# PROBLEM TO SOLVE
Convert the stretch of lines from the one containing "Open the three-dot menu on Condition node" through the one containing "Action: click(541, 106)", both included, into a numbered list, omitting any blank lines. Leave the pictures out of your answer.
————
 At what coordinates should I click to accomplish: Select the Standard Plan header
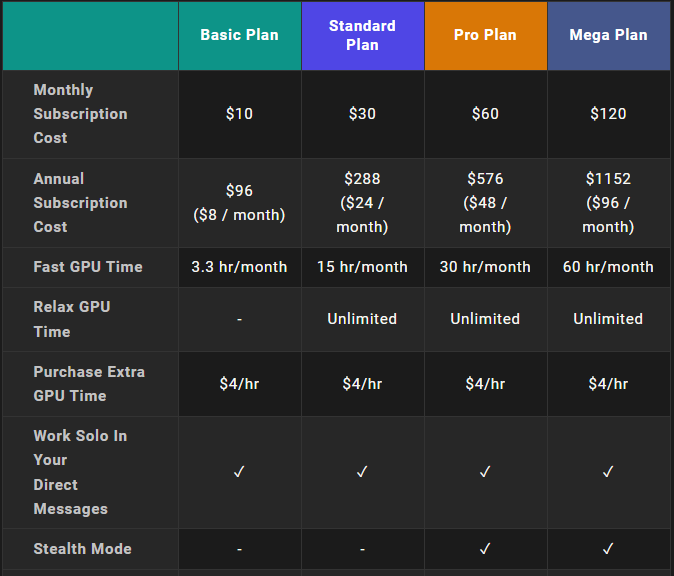(362, 35)

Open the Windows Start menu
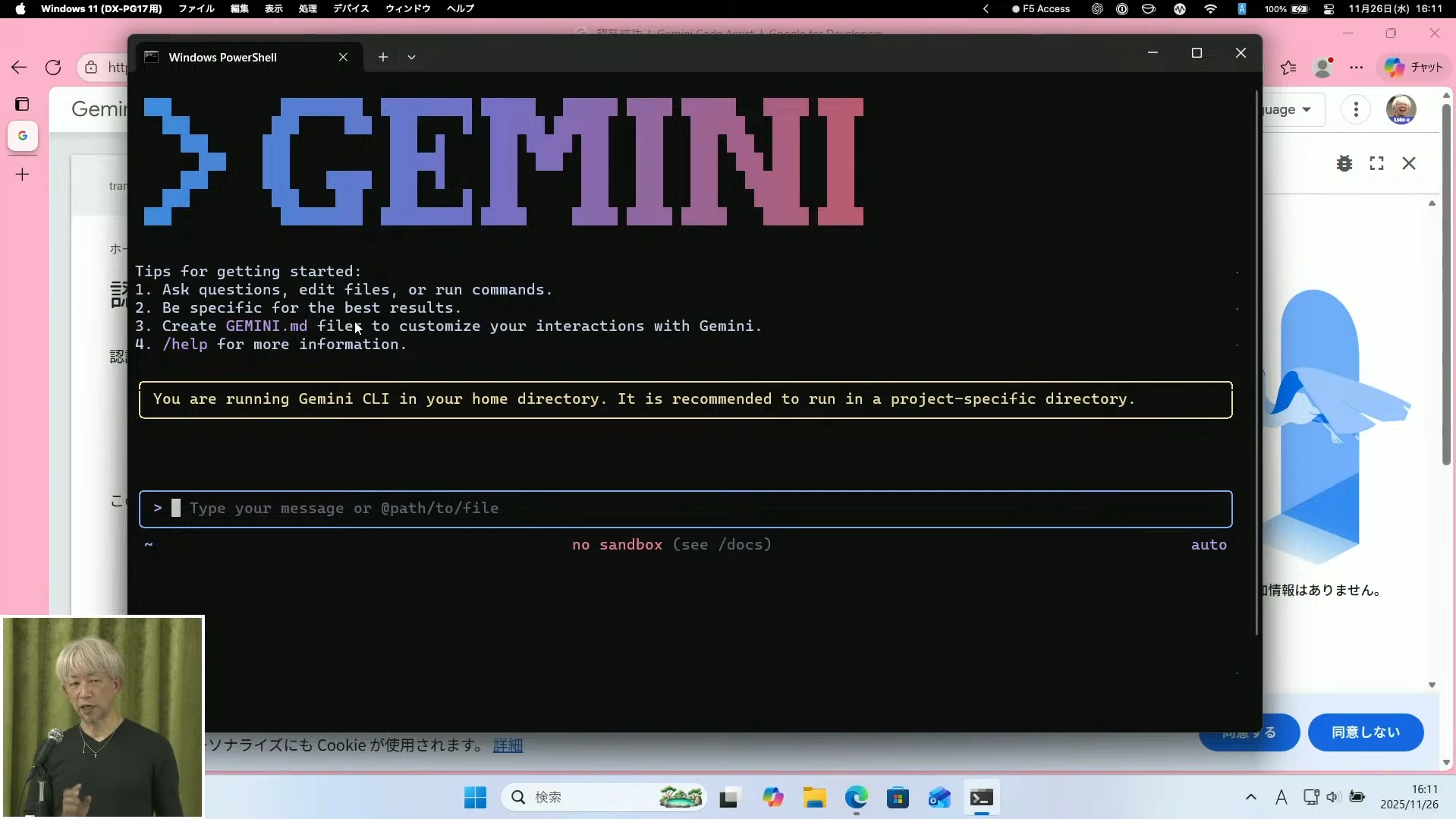click(476, 798)
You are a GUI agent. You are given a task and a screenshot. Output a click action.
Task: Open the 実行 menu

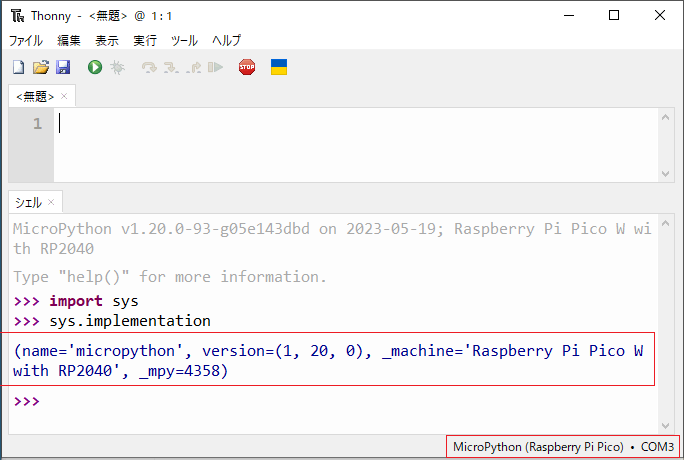point(145,41)
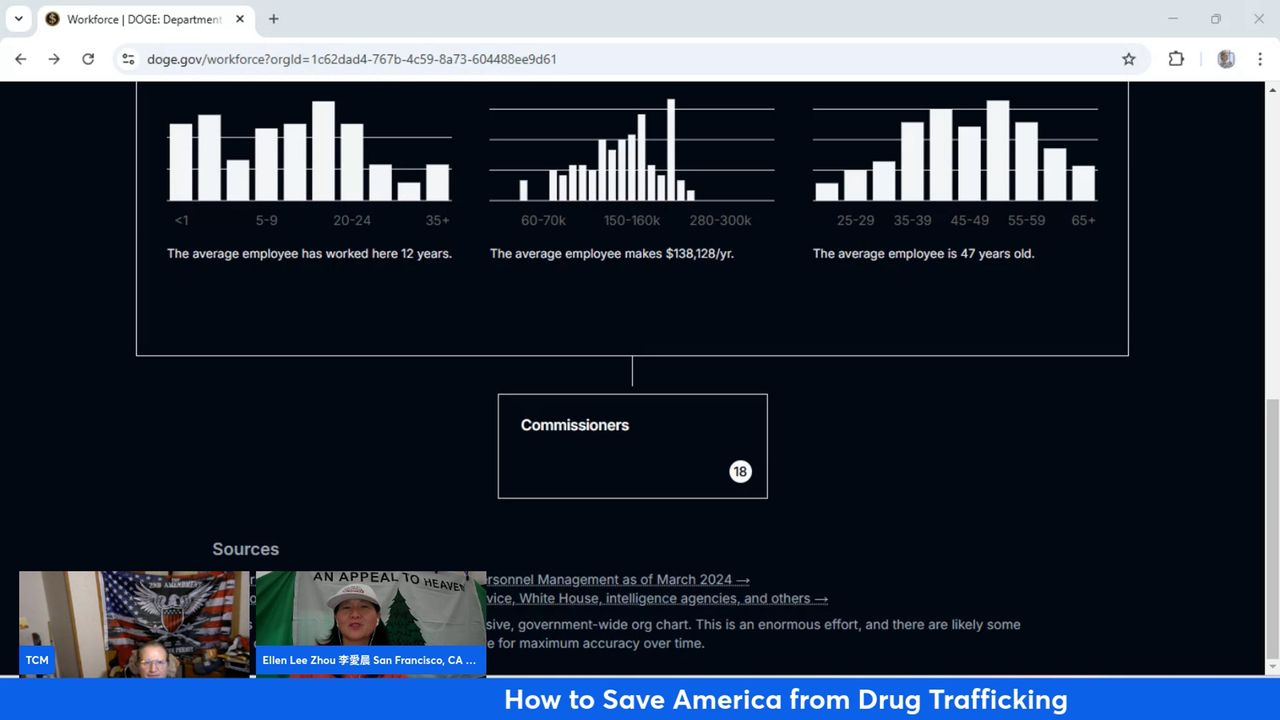Click the 18 count badge on Commissioners
Viewport: 1280px width, 720px height.
pos(740,472)
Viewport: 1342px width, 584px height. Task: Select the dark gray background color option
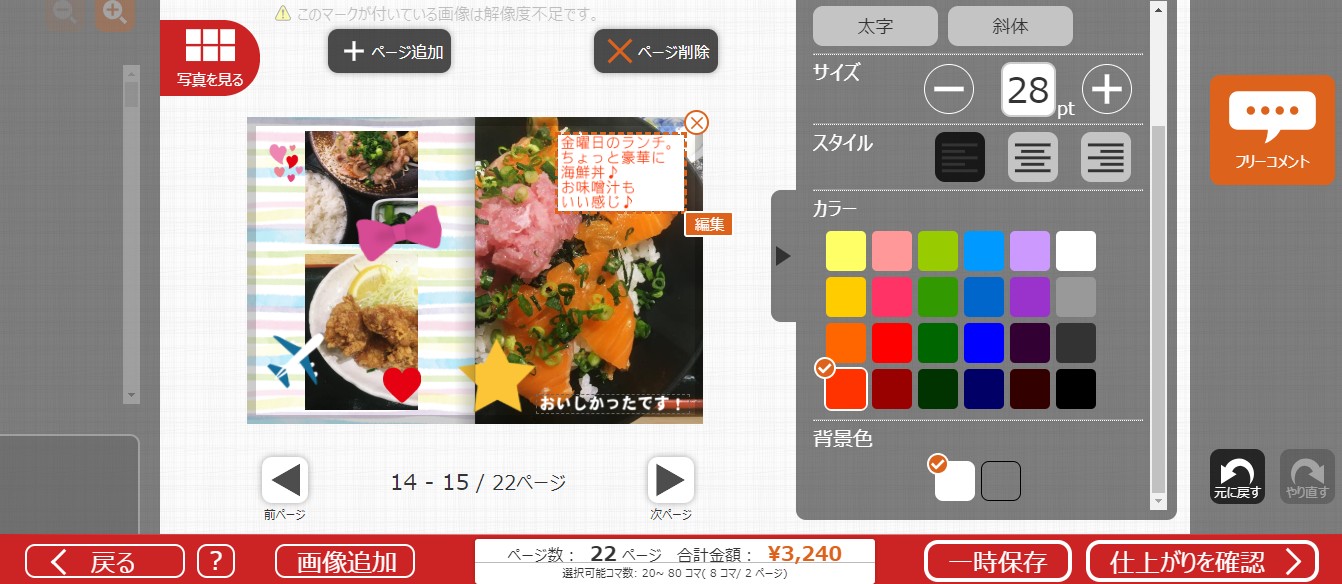[x=1000, y=481]
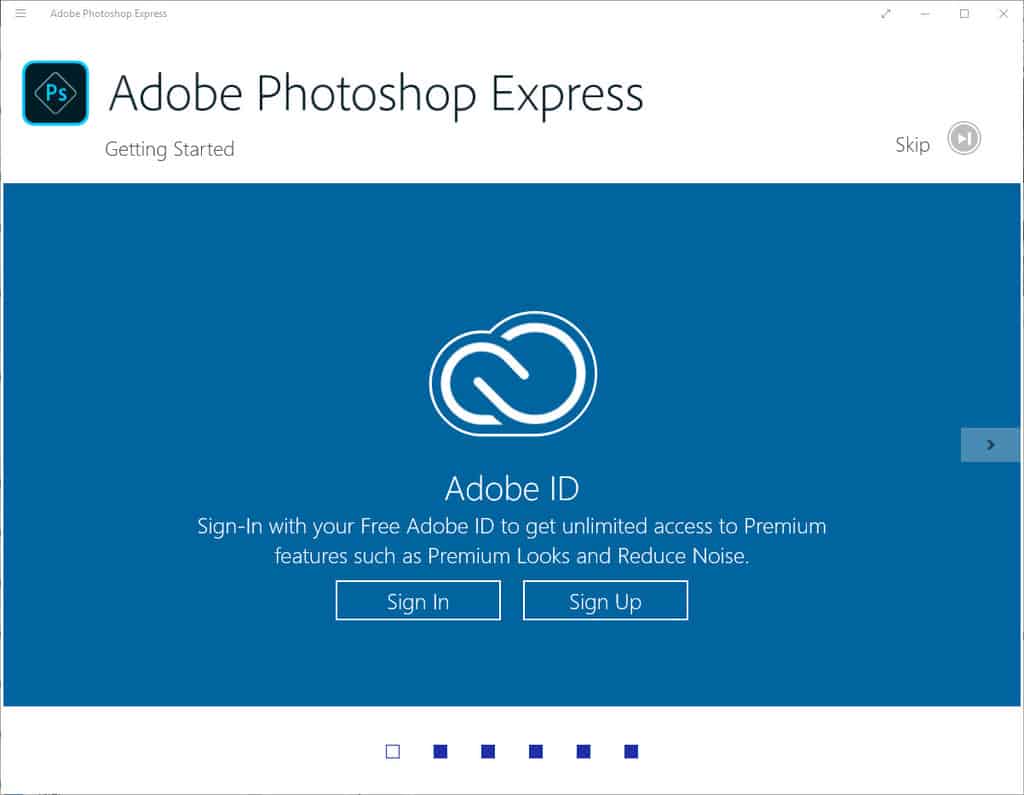Screen dimensions: 1024x795
Task: Click the Photoshop Express Ps logo
Action: pos(54,93)
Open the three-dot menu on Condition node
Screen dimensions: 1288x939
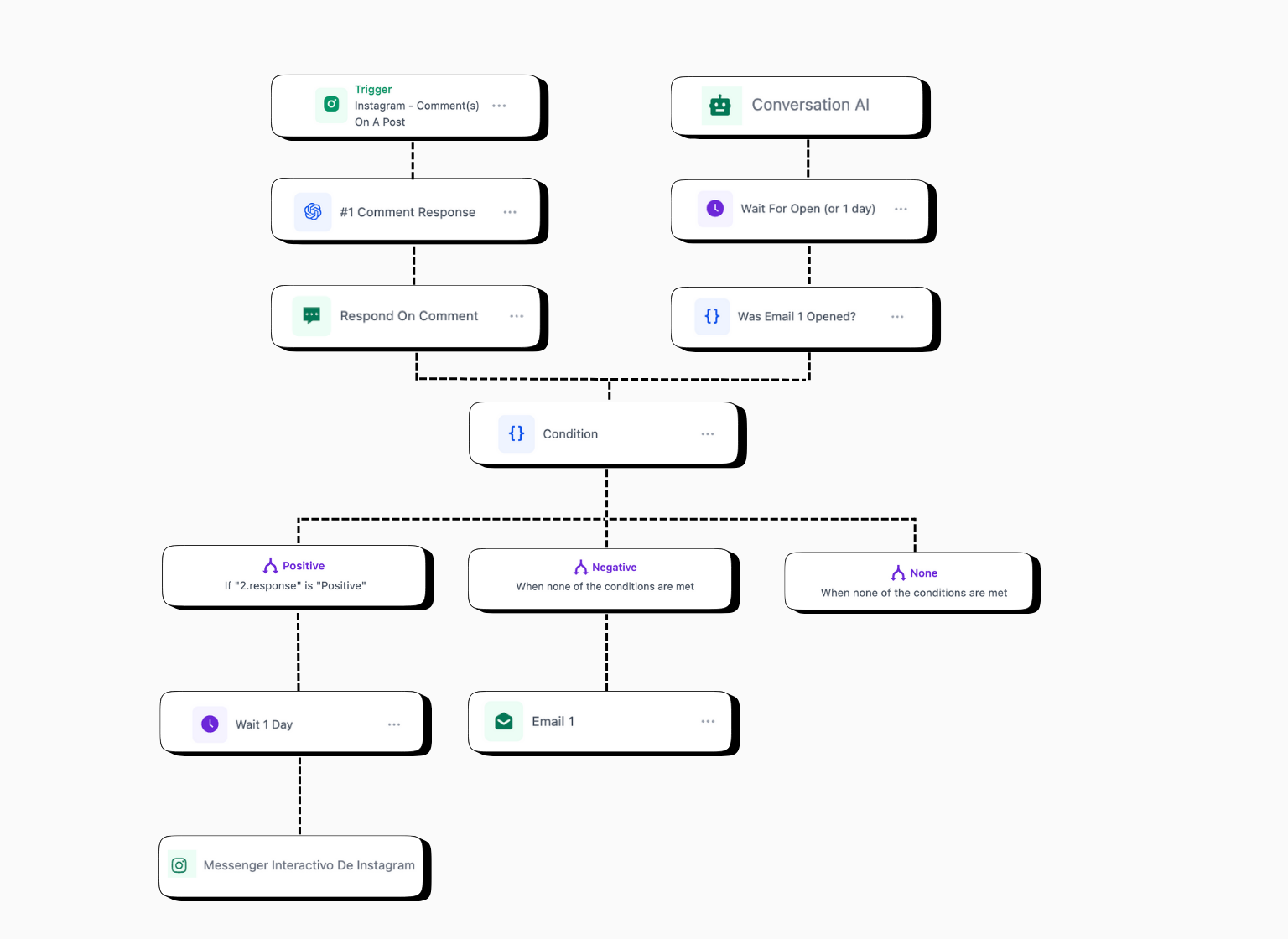(x=708, y=434)
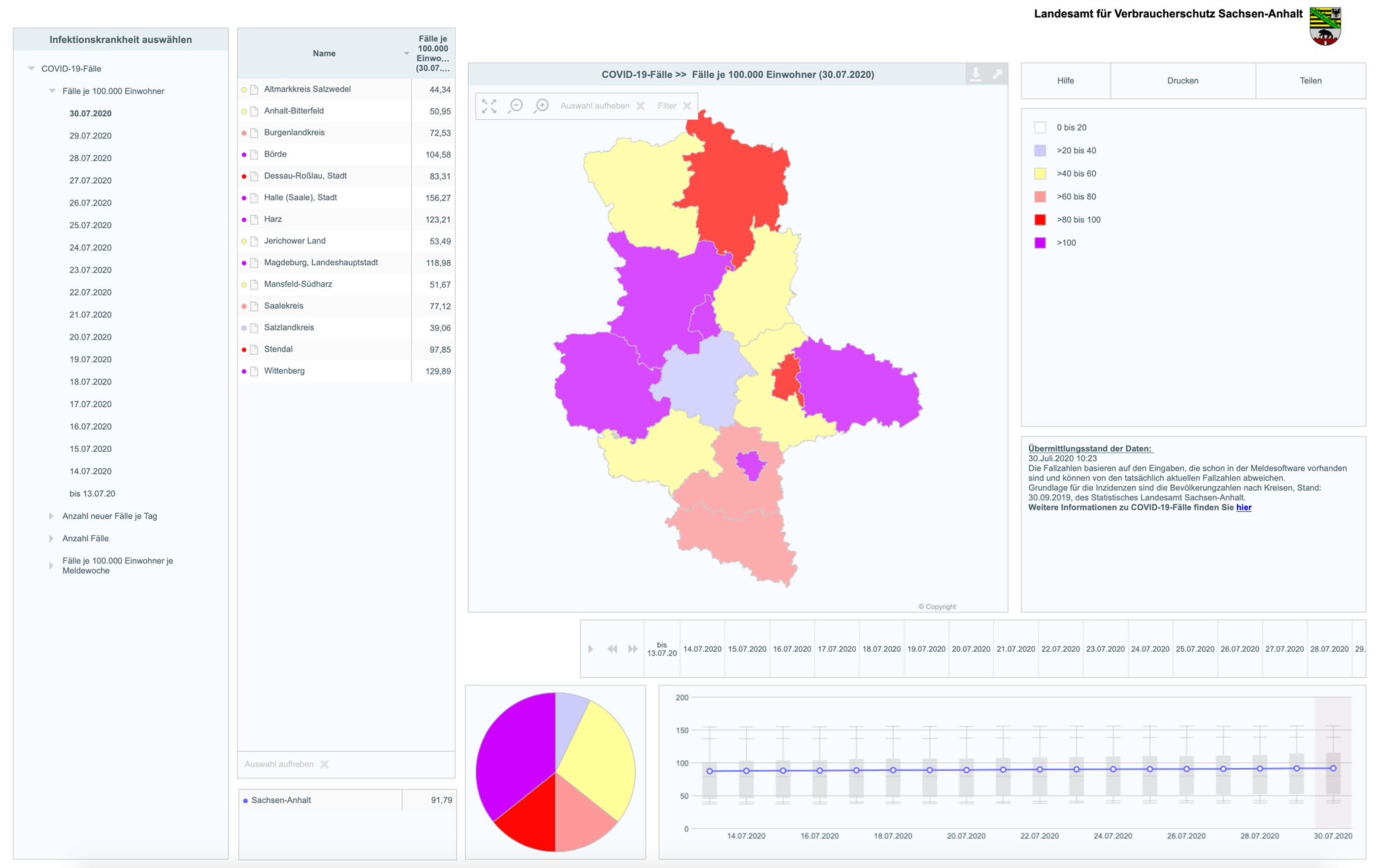Image resolution: width=1379 pixels, height=868 pixels.
Task: Zoom into the map with the magnifier plus
Action: click(541, 106)
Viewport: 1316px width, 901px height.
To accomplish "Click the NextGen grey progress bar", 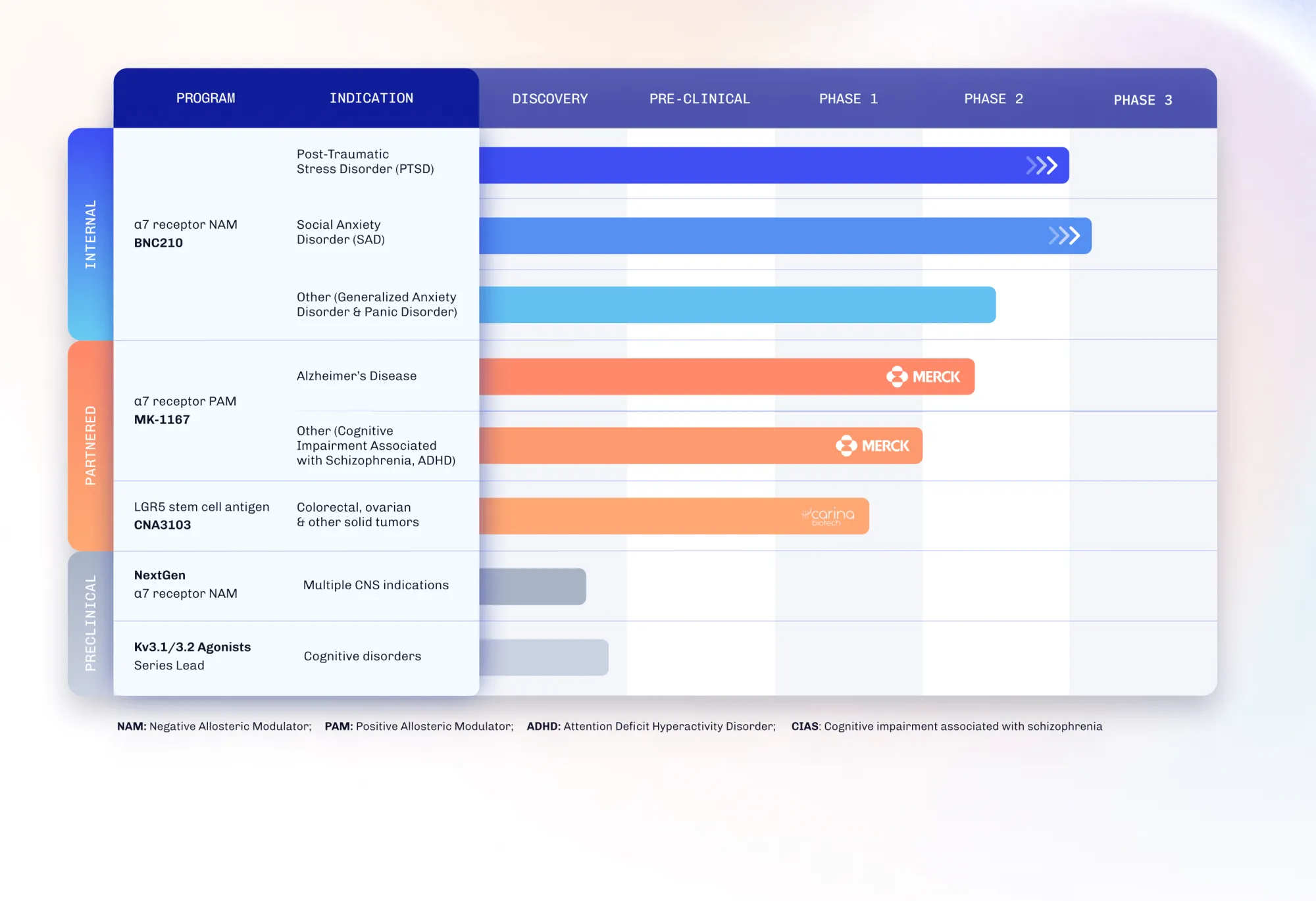I will [532, 587].
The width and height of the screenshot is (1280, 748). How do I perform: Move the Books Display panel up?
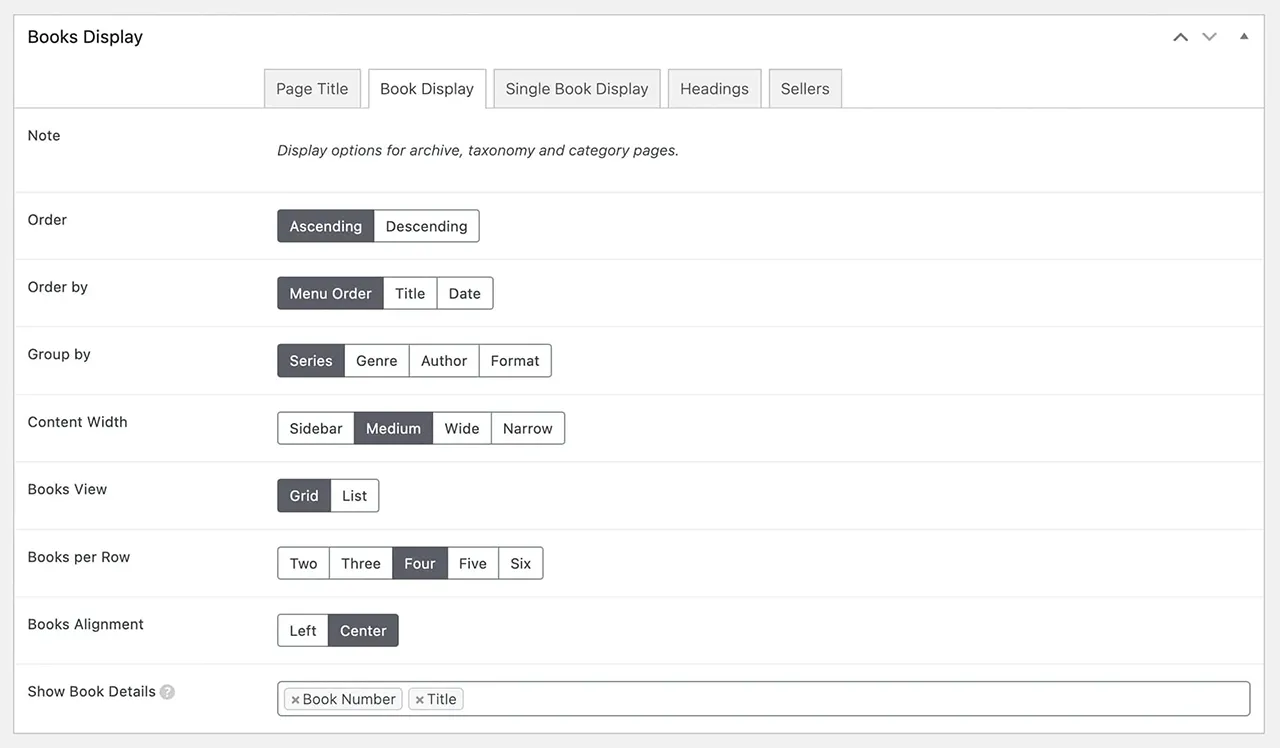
————
# ANSWER FOR THE TASK
1. Open the three-dot menu on Condition node
2. Screen dimensions: 1288x939
3. (x=708, y=434)
4. Image resolution: width=1379 pixels, height=868 pixels.
5. Task: Zoom into the map with the magnifier plus
6. Action: click(541, 106)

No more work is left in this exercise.